The primary backdrop of the story and of the family dynamics is the IWW, the International Workers of the World, or the Wobblies as they came to be known. This was the beginning of the unionizations of workers which was communist/socialist theory based.
Aino, the sister, becomes the chief spokesperson and recruiter of the Wobblies. At first she doesn't want to compromise or yield to common sense; often she is blinded by her stubbornness and her purist thinking. Her brothers are more comfortable in the capitalist society of the United States than she is. They want to work and support their families.
The brothers’ dreams and hopes are very different from Aino’s. She only wants one union/one world. Through the years, as she matures, she is able to make deals. When it comes to decision-making, she is conflicted throughout the book, rationalizing on many decisions. Eventually, she forgives herself, accepts her regrets, and forgives others, one of whom also is crucial to the story.
The subject matter of the book could be taken from today’s headlines: problems with prejudice in regard to immigrants, fear of those different than ourselves, concern about others taking our jobs, and police raids ordered by the Justice Department.

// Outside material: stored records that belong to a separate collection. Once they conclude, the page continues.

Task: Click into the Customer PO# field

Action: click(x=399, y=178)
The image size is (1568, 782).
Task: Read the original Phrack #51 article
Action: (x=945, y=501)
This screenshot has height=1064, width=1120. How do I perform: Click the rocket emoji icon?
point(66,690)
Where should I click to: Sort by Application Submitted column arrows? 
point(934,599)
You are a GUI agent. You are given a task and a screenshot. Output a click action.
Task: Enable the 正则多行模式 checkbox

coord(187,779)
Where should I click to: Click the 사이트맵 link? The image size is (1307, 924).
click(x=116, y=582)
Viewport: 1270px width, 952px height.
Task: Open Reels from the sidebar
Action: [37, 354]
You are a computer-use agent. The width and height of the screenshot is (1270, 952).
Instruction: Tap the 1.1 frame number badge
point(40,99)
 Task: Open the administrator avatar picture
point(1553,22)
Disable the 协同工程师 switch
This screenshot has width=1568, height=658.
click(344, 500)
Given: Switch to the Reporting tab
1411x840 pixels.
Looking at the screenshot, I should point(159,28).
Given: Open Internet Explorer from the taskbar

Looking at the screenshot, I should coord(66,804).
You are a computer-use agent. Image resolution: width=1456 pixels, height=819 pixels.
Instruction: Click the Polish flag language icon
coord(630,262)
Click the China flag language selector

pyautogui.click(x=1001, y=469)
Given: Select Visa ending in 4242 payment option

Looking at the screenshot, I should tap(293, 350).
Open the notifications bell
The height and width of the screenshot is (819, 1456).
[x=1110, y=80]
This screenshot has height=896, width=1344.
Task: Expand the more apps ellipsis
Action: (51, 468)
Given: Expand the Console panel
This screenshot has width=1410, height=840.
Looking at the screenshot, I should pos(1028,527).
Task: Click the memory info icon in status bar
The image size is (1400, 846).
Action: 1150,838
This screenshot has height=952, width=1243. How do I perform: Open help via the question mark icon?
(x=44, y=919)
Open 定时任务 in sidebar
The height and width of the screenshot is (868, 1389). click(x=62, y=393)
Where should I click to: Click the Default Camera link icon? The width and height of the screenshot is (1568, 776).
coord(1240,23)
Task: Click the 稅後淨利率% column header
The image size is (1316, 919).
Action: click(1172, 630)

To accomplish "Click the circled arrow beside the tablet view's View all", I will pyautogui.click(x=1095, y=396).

World War I, bootlegging, the Great Depression also play into the family’s story, as does the formation of a new organization, the Federal Bureau of Investigation, led by J. Edgar Hoover.
The author has created believable characters with women playing a very strong role. There is a Native American healer and shaman who’s wise. Aino’s sisters-in-law and some friends are determined, smart, and practical. They help Aino rethink her methods and her philosophies. And sometimes it is a battle.
Woven into the narrative, of course, are several love stories; some work out. Some don’t.
The author’s physical description of the Northwest is beautifully written. Having been there several times myself, it brought back good memories. Historically accurate, Malantes touches on industries in the Northwest, canning, logging, and fishing. His characters are involved in all of them. He also describes the hard and dangerous work and the deplorable living conditions. The author is from this area and fished as a teenager with his grandfather.
“Deep River” is good read. You will enjoy it and learn a lot too. Don’t be afraid of the size. This novel reads well.